Being:
$$f(n) = \left(\frac{5+3\sqrt5}{10}\right)\cdot\left(\frac{1+\sqrt5}{2}\right)^n+\left(\frac{5-3\sqrt5}{10}\right)\cdot\left(\frac{1-\sqrt5}{2}\right)^n$$
Calculate:
$$f(n+1)-f(n-1)\\ \text{Based on } f(n)$$
I really can't see a simple way to solve this, It'd really help me if you could point it out.
On
Hint: the term $\phi=\frac{1+\sqrt{5}}{2}$ is an important mathematical constant known as the golden ratio.
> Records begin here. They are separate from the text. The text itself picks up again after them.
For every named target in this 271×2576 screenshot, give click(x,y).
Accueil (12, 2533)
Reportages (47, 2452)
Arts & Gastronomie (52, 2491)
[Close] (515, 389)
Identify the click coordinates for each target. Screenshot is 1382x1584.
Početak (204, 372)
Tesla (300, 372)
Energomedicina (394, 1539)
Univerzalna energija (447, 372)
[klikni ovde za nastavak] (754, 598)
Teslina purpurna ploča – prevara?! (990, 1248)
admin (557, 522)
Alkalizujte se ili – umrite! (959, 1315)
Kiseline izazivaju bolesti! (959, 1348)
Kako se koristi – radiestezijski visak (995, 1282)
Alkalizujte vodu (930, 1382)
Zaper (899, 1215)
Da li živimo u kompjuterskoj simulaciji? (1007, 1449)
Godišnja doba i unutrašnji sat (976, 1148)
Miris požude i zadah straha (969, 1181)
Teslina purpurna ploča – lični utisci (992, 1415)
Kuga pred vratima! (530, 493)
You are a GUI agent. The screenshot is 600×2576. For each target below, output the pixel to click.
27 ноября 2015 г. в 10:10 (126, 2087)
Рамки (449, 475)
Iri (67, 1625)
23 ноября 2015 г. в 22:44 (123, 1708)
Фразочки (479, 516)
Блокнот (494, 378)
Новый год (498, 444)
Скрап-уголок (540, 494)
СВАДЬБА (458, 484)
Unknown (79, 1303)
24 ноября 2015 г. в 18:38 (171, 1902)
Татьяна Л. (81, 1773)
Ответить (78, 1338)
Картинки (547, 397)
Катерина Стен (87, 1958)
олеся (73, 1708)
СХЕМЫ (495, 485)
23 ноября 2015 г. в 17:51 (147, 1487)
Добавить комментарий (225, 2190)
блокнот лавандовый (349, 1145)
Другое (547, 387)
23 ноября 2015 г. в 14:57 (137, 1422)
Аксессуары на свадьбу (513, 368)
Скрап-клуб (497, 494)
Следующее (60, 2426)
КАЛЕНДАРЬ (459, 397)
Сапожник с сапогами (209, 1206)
The other terms in the expression defining $f(n)$ can be conveniently written in terms of this single constant, e.g.,
$$\begin{cases} \frac{1-\sqrt{5}}{2}=-\phi^{-1},\\ \frac{5+3\sqrt{5}}{10}=\frac{\phi^4-1}{5}. \end{cases}$$
Can you take it from here?
Here's the beginning of a solution that doesn't require too many rabbits-out-of-hats. First, to save on writing, let $$ \alpha=\frac{5+3\sqrt5}{10} \text{ ,}\quad \overline\alpha=\frac{5-3\sqrt5}{10} \text{ ,}\quad \varphi=\frac{1+\sqrt5}{2} \text{ ,}\quad \overline\varphi=\frac{1-\sqrt5}{2} \text{ .} $$ Then $$ f(n+1)-f(n-1) = \alpha\varphi^{n+1} + \overline\alpha\,\overline\varphi^{n+1} - \alpha\varphi^{n-1} - \overline\alpha\,\overline\varphi^{n-1} $$ Since we're trying to get something in terms of $f(n)$, we'll now try to get some $\varphi^n$ and $\overline\varphi^n$. That suggests grouping the terms thus: $$ f(n+1)-f(n-1) = \alpha\varphi^n(\varphi-\varphi^{-1}) + \overline\alpha\,\overline\varphi^n(\overline\varphi-\overline\varphi^{-1}) \tag{$\ast$} $$ This looks a lot like $f(n)$, but it's got extra $(\varphi-\varphi^{-1})$ and $(\overline\varphi-\overline\varphi^{-1})$, so we'd like to get rid of those, or manipulate them into something else. It'd be swell if they were equal, for example, since then we could factor them out, and we'd have $(\text{something})f(n)$. So, the next step is to get a handle on these expressions; you could start by computing them.